[Word and element pointing entries]
○ ○ ○ ○

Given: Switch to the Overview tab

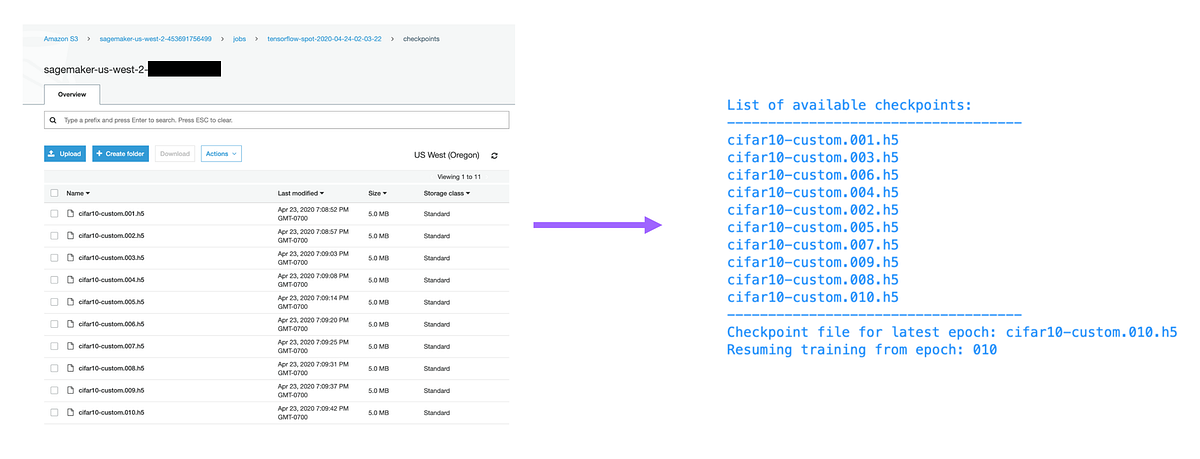Looking at the screenshot, I should point(71,95).
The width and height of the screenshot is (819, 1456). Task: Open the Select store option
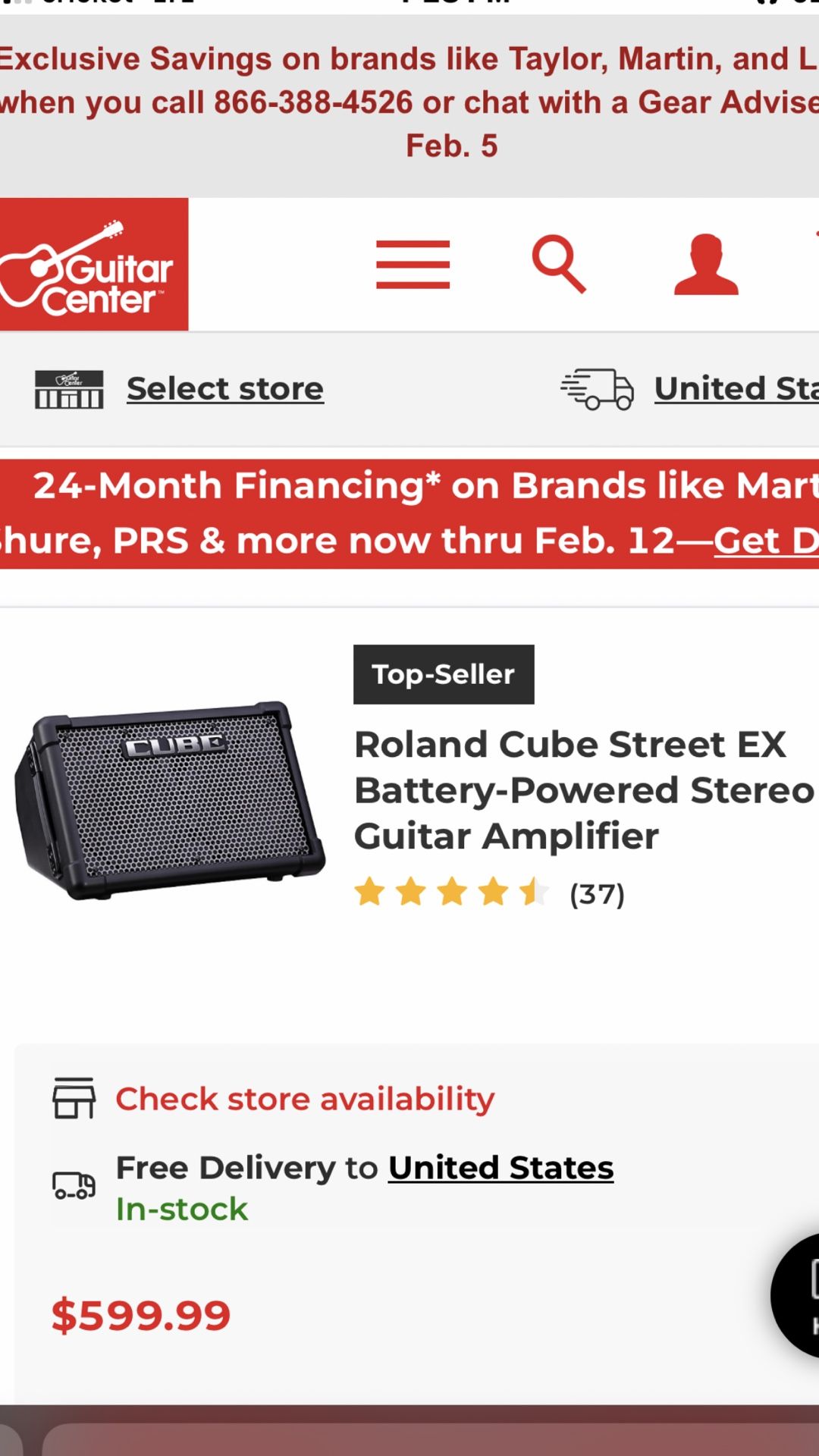pyautogui.click(x=224, y=388)
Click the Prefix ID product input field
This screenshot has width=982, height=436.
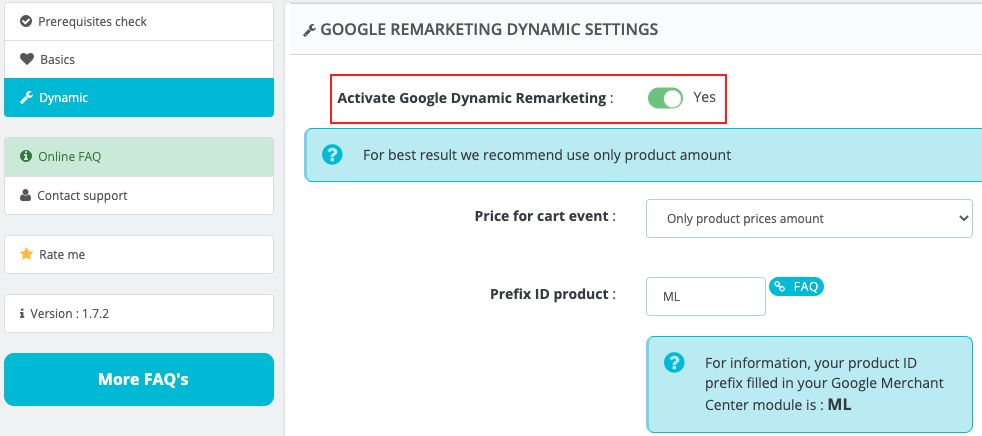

○ ○ ○ ○

What you will do
Print every line of the material above verbatim, leaving out the pictures.

Correct result
Given: Switch to the Overview tab

Looking at the screenshot, I should point(71,95).
The width and height of the screenshot is (819, 1456). Task: Open the Select store option
pyautogui.click(x=224, y=388)
Click the Prefix ID product input field
This screenshot has width=982, height=436.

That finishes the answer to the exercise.